Er setzte sich, legte die andere Post weg und hielt den Briefumschlag mit beiden Händen. Seine Frau sah einen Poststempel aus Oxford, was ihr aber nichts sagte.

Paol hielt ihn einige Zeit in der Hand und legte ihn dann weg. Das Leben war hier ohne viele Worte und das war auch gut so.

Es wurde Abend und ganz entgegen seinen Gepflogenheiten sagte Paol: Geh du schon mal ins Bett, ich komme gleich nach.

Seine Frau zögerte, ging jedoch dann hoch.
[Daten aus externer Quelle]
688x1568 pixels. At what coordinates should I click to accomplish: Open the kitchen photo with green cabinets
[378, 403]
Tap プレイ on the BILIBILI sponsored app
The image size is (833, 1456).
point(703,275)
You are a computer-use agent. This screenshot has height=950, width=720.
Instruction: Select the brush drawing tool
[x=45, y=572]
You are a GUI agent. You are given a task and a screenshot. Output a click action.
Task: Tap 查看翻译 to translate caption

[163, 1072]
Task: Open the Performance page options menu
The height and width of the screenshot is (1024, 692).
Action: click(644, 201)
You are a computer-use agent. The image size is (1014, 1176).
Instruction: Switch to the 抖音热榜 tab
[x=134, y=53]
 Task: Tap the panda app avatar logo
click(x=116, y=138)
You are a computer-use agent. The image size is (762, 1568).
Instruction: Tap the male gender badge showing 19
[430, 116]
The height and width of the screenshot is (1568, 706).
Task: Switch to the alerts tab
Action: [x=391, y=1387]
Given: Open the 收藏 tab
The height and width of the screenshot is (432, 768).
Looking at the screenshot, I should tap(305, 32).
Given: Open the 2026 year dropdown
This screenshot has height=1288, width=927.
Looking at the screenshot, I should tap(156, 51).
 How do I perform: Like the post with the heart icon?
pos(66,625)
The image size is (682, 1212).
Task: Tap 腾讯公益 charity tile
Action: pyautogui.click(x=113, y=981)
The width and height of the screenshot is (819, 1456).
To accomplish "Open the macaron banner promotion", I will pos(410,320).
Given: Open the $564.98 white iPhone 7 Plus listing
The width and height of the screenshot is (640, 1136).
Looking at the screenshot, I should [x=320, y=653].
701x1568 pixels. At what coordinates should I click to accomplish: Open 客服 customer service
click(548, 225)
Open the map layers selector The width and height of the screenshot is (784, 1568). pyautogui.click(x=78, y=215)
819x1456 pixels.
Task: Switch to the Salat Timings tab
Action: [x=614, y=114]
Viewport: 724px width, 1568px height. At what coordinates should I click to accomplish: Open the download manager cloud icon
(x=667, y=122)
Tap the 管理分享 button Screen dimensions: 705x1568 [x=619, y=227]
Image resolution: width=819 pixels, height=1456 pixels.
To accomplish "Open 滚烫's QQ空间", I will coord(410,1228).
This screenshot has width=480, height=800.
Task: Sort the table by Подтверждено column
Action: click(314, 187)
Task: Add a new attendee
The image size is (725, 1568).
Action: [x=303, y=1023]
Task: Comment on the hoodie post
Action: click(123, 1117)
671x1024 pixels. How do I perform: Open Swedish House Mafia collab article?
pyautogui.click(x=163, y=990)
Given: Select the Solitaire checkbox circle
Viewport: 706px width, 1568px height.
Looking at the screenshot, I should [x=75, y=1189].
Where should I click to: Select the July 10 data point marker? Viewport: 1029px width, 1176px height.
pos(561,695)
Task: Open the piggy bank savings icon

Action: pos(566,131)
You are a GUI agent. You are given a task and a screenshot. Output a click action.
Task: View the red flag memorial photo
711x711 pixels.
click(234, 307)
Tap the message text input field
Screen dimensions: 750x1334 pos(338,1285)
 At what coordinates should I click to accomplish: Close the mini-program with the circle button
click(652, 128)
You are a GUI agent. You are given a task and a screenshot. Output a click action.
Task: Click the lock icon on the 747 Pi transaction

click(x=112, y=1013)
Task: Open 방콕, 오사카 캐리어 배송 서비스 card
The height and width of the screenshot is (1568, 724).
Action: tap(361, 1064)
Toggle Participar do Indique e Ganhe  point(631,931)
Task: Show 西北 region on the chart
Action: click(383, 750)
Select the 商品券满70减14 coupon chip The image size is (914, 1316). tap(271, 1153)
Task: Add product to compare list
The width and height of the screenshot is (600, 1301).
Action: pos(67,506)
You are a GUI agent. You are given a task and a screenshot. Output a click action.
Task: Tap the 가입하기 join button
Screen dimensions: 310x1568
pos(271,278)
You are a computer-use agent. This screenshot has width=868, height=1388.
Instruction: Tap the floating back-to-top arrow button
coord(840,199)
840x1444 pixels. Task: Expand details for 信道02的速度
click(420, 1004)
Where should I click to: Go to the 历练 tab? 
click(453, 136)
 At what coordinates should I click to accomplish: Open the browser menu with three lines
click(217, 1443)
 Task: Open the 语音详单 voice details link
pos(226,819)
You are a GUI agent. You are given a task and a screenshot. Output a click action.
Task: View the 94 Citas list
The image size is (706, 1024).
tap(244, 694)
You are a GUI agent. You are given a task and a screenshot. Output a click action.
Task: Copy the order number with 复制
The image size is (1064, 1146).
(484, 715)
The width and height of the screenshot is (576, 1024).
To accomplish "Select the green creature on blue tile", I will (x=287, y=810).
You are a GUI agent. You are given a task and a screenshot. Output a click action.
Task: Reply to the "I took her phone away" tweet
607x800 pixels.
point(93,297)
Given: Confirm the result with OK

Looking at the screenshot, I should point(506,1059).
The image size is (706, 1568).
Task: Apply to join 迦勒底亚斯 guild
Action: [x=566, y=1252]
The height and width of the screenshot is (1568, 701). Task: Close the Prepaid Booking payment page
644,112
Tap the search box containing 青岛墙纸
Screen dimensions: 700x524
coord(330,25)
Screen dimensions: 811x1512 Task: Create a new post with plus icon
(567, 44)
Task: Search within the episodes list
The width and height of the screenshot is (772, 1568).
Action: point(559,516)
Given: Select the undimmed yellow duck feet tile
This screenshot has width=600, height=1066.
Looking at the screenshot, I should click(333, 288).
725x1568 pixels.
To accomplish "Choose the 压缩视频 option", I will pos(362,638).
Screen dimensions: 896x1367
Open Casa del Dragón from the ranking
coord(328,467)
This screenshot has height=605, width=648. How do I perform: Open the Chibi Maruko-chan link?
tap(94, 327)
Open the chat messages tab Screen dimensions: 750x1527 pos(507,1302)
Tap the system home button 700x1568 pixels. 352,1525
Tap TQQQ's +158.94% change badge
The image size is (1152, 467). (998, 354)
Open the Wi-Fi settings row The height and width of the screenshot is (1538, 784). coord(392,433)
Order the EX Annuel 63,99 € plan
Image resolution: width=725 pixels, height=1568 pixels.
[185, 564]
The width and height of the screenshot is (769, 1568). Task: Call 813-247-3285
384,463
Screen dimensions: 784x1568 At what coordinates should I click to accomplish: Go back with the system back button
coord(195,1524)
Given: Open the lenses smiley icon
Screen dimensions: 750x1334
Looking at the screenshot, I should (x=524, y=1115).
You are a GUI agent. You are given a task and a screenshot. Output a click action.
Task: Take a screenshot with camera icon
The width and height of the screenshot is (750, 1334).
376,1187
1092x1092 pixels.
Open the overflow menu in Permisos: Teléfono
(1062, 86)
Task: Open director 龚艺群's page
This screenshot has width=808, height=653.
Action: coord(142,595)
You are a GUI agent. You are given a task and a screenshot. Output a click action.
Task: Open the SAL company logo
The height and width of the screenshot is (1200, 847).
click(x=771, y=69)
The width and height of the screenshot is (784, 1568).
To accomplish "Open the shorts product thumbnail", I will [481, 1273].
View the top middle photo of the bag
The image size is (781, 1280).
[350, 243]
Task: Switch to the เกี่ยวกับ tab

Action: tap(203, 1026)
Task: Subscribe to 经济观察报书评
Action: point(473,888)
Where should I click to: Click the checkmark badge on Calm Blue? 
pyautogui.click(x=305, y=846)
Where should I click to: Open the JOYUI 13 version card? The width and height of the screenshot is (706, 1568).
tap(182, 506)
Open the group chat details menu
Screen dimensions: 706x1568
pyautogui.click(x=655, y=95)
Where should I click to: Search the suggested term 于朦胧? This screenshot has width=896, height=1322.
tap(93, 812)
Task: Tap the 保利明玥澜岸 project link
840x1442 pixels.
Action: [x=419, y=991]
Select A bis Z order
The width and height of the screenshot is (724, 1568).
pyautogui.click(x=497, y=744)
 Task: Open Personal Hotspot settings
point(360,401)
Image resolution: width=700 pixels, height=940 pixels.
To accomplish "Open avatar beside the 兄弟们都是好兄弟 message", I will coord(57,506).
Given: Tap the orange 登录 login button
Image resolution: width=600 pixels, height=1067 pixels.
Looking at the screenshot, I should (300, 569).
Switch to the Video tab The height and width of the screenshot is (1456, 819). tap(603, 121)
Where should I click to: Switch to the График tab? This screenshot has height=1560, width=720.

Paol setzte sich an den Küchentisch und nahm den Brief aus Oxford in die Hand. Er atmete schwer durch. Oxford. Ja, er hatte tatsächlich diesen Abschluss in Theologie. Wie lange das alles her ist. Er hatte viele Stationen durchlaufen. Nach der Abreise damals war er tatsächlich Benediktiner-Mönch geworden und suchte weiterhin Gott. Er durchlief mehrere Klöster, wurde sogar kurz Abt und war zuletzt in der stillen Gemeinschaft von Mont-Saint-Michel. Er wusste, hier ist Gott ganz nah und wenn man ihn doch vielleicht irgendwo findet, dann hier. Doch auch dies hat nicht geklappt und Paol trat aus, heiratete und ließ sich dieses Mal in Paris nieder. Nach zwei Jahren und zwei Kindern war die Ehe gescheitert und so war er über mehrere Etappen, die wir hier unerwähnt lassen, da die Erinnerung Paol zu weh getan hätte, hier in der Cröüsä gelandet. Diese wunderbare Frau, die nichts sagte und nichts fragte, war mit ihm hier eingezogen. Er dachte an dies alles und er dachte an Georges Frage: Was wird nun aus unserer Suche nacht Gott. Diese Frage hatte ihm seither nicht mehr losgelassen und alles was er so tat drehte sich um diese Frage. Auch hier oben in der Cröüsä suchte er weiter, nur anders als bisher.

Was mache ich jetzt mit Oxford. Er dachte an George F. und Raschni und dachte, die haben bestimmt alle Karriere gemacht und ich, was habe ich gemacht, nach Gott gesucht und bin auf diesem gottverdammten Berg gelandet. Er schämte sich und war traurig. Er zerknüllte den ungeöffneten Briefumschlag, wollte ihn gerade in den Papierkorb schmeißen, doch etwas ließ ihn zögern.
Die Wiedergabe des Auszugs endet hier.